De la fig.2, il ressort que, pour une utilisation correcte de la caractéristique de changement de fréquence, il faut travailler avec un courant moyen déterminé. A ce courant moyen correspond le courant de repos réglé au tube Ri. Par ce courant de repos le rayon du tube de Braun est cependant aussi dévié du milieu de l'écran S. La bobine déviatrice LK , qui doit être employée à compenser cette déviation de champ continu est dimensionnée et insérée de telle sorte que le courant de repos qui la traverse déplace à nouveau la courbe sur le milieu de l'écran. Le potentiomètre P règle la position moyenne entre des limites rapprochées. Par une modification du courant de repos du tube R1' tout le champ de fréquence peut être alors déplacé sans que la position de la courbe change.
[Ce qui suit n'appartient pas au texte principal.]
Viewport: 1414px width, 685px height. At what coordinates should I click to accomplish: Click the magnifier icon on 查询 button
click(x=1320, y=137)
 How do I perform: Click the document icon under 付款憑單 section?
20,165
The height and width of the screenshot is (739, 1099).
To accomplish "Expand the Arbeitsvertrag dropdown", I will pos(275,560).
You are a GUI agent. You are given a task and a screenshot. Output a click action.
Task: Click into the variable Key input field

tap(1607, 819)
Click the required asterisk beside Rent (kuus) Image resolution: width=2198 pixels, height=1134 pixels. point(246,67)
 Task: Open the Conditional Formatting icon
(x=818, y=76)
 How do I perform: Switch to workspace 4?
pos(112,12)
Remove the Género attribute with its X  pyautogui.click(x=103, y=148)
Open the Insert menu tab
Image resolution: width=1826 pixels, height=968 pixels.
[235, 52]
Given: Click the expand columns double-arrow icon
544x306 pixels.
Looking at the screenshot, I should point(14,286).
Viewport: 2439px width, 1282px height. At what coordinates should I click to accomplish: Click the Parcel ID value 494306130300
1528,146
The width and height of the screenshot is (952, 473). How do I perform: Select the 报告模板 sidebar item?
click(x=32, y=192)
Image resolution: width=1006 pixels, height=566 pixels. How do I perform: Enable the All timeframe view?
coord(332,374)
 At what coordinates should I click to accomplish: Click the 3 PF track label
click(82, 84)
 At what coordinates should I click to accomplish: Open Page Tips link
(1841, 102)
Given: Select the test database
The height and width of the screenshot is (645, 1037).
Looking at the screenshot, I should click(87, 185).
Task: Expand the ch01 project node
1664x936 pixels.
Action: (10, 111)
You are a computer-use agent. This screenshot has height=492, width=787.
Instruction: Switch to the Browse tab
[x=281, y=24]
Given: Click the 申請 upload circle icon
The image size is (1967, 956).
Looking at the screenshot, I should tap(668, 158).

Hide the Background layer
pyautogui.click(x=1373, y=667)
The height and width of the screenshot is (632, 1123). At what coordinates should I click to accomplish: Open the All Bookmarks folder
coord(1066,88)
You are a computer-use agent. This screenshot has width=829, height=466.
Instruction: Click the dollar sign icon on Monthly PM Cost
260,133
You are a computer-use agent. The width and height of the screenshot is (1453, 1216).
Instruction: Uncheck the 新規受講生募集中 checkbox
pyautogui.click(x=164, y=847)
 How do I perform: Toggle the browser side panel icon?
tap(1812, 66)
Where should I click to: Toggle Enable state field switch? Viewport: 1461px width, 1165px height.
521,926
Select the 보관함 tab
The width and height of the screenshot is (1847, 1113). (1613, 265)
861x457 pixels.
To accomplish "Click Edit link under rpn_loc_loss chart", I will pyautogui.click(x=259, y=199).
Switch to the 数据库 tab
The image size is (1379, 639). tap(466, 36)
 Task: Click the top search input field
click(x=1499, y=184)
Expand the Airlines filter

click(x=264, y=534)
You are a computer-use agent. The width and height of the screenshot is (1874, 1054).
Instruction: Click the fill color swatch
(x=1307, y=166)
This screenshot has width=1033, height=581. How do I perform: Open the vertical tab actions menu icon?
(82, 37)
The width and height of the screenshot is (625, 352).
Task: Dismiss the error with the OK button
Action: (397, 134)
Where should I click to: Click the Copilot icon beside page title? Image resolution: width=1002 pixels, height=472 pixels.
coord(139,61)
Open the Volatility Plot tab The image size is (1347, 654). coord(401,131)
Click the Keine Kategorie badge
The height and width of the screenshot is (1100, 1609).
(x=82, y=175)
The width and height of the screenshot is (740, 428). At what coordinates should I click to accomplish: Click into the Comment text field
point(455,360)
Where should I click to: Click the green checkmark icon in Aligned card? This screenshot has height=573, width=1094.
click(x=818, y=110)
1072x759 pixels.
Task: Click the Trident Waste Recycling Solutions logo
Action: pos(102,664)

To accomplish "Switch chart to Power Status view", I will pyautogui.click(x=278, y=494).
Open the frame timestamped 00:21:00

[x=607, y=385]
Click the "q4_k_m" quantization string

Le champ de fréquence balayé par l'instrument d'essai est donné par les ampères-tour de LM. Pour pouvoir modifier le champ d'action, la bobine L doit comporter des bornes intermédiaires, par exemple a, b, c, d. Pour l'emploi des petits champs (b-d, respectivement c-d), on insère avantageusement dans le circuit une inductivité de remplacement pour le reste de la bobine a-b, respectivement a-c.
Si, pour la déviation et l'aimantation auxiliaire, on emploie un courant alternatif pur - cas de la fig.4 - les ampères-tour nécessaires à l'ajustage du point correct de travail doivent être obtenus par la bobine LV. A l'aide de cette bobine, il est alors également possible de déplacer le champ de fréquence du dispositif d'essai.
J à la fig.3 désigne un instrument de mesure, et J' à la fig. 2, le courant qui s'écoule par J.